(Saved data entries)
-=-=-=-=-
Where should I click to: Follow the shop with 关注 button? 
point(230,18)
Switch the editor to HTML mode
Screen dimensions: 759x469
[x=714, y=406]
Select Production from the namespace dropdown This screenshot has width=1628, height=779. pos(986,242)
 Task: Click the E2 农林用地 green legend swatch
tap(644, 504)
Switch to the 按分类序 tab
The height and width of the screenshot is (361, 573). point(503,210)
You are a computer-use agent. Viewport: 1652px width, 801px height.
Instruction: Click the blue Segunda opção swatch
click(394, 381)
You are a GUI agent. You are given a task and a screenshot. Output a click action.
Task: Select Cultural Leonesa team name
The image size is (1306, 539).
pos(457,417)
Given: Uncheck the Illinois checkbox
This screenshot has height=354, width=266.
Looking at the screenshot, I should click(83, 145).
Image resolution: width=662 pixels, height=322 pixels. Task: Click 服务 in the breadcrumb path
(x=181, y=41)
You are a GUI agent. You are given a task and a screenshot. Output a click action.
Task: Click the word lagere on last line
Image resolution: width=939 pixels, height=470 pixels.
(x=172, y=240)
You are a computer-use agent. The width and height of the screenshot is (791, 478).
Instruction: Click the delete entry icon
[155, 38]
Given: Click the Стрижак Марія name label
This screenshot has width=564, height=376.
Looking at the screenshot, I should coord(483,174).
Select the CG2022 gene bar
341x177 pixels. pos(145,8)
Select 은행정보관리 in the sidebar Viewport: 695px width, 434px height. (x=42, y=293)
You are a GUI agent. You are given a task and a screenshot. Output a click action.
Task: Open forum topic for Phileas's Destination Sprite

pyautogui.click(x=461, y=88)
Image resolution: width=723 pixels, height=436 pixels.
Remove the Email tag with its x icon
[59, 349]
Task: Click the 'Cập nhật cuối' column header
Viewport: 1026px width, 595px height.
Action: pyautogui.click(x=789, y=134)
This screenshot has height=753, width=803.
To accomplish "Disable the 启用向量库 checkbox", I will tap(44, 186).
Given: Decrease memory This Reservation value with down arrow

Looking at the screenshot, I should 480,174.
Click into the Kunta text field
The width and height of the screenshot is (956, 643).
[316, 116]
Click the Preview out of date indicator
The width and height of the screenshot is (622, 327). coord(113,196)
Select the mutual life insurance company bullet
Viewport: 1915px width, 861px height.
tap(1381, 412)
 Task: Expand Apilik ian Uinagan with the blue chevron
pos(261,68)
-=-=-=-=-
• [Prompt] All of the records above are to be set down again exactly.

• [Exercise answer]
Where should I click to: Follow the shop with 关注 button? 
point(230,18)
Switch the editor to HTML mode
Screen dimensions: 759x469
[x=714, y=406]
Select Production from the namespace dropdown This screenshot has width=1628, height=779. pos(986,242)
 Task: Click the E2 农林用地 green legend swatch
tap(644, 504)
Switch to the 按分类序 tab
The height and width of the screenshot is (361, 573). point(503,210)
You are a computer-use agent. Viewport: 1652px width, 801px height.
Instruction: Click the blue Segunda opção swatch
click(394, 381)
You are a GUI agent. You are given a task and a screenshot. Output a click action.
Task: Select Cultural Leonesa team name
The image size is (1306, 539).
pos(457,417)
Given: Uncheck the Illinois checkbox
This screenshot has height=354, width=266.
Looking at the screenshot, I should click(83, 145).
Image resolution: width=662 pixels, height=322 pixels. Task: Click 服务 in the breadcrumb path
(x=181, y=41)
You are a GUI agent. You are given a task and a screenshot. Output a click action.
Task: Click the word lagere on last line
Image resolution: width=939 pixels, height=470 pixels.
(x=172, y=240)
You are a computer-use agent. The width and height of the screenshot is (791, 478).
Instruction: Click the delete entry icon
[155, 38]
Given: Click the Стрижак Марія name label
This screenshot has width=564, height=376.
Looking at the screenshot, I should coord(483,174).
Select the CG2022 gene bar
341x177 pixels. pos(145,8)
Select 은행정보관리 in the sidebar Viewport: 695px width, 434px height. (x=42, y=293)
You are a GUI agent. You are given a task and a screenshot. Output a click action.
Task: Open forum topic for Phileas's Destination Sprite

pyautogui.click(x=461, y=88)
Image resolution: width=723 pixels, height=436 pixels.
Remove the Email tag with its x icon
[59, 349]
Task: Click the 'Cập nhật cuối' column header
Viewport: 1026px width, 595px height.
Action: pyautogui.click(x=789, y=134)
This screenshot has height=753, width=803.
To accomplish "Disable the 启用向量库 checkbox", I will tap(44, 186).
Given: Decrease memory This Reservation value with down arrow

Looking at the screenshot, I should 480,174.
Click into the Kunta text field
The width and height of the screenshot is (956, 643).
[316, 116]
Click the Preview out of date indicator
The width and height of the screenshot is (622, 327). coord(113,196)
Select the mutual life insurance company bullet
Viewport: 1915px width, 861px height.
tap(1381, 412)
 Task: Expand Apilik ian Uinagan with the blue chevron
pos(261,68)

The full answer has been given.